HAW PAR CORPORATION LIMITED
108
NOTES TO THE FINANCIAL STATEMENTS
(CONTINUED)
For the financial year ended 31 December 2014
28. SIGNIFICANT COMPANIES IN THE GROUP
(CONTINUED)
Notes
(i)
Companies indicated with a (*) are indirectly held by Haw Par Corporation Limited.
(ii)
Companies indicated with a (+) are audited by PricewaterhouseCoopers member firms outside Singapore.
(iii) Companies indicated with a (++) are audited by other firms. These foreign-incorporated companies are not
considered as significant foreign-incorporated subsidiaries under the Singapore Exchange Securities Trading
Limited - Listing Rules. Accordingly, Rule 716 of the Listing Manual has been complied with.
(iv) The company indicated with a (#) is listed on an overseas stock exchange and audited by other firm of auditors.
The Group has determined that it has significant influence even though its shareholding is below 20 per cent
because of its representations on the board of the company, to participate and influence any major decisions
relating to the relevant activities of the company.
(v)
All the above subsidiaries and associated companies operate in their respective countries of incorporation
except Hua Han Bio-Pharmaceutical Holdings Limited which operates mainly in the People’s Republic of
China.
29. NEW ACCOUNTING STANDARDS AND FRS INTERPRETATIONS AND AMENDMENTS
Below are the mandatory standards and interpretations to existing standards that have been published, and are
relevant for the Group’s accounting periods beginning on or after 1 January 2015 or later periods and which the
Group has not early adopted:
• FRS 102 Share-based Payment (effective for annual periods beginning on or after 1 July 2014)
The amendment clarifies the definition of vesting condition and separately defines ’performance condition’
and ’service condition’. The Group will apply this amendment from 1 January 2015, but this is not expected
to have any significant impact on the financial statements of the Group.
• FRS 103 Business Combinations (effective for annual periods beginning on or after 1 July 2014)

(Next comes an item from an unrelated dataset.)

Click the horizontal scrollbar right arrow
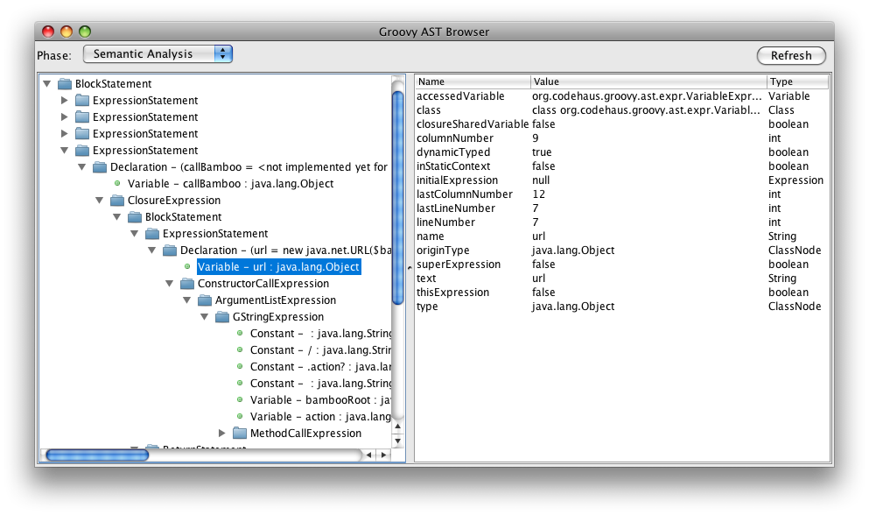This screenshot has width=869, height=515. 384,455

The standard is amended to clarify that an obligation to pay contingent consideration which meets the definition
of a financial instrument is classified as a financial liability or as equity, on the basis of the definitions in
FRS 32 Financial instruments: Presentation. The standard is further amended to clarify that all non-equity
contingent consideration, both financial and non-financial, is measured at fair value at each reporting date,
with changes in fair value recognised in profit and loss.
The standard is also amended to clarify that FRS 103 does not apply to the accounting for the formation of
any joint arrangement under FRS 111. The amendment also clarifies that the scope exemption only applies
in the financial statements of the joint arrangement itself.
The Group will apply this amendment for business combinations taking place on/after 1 January 2015.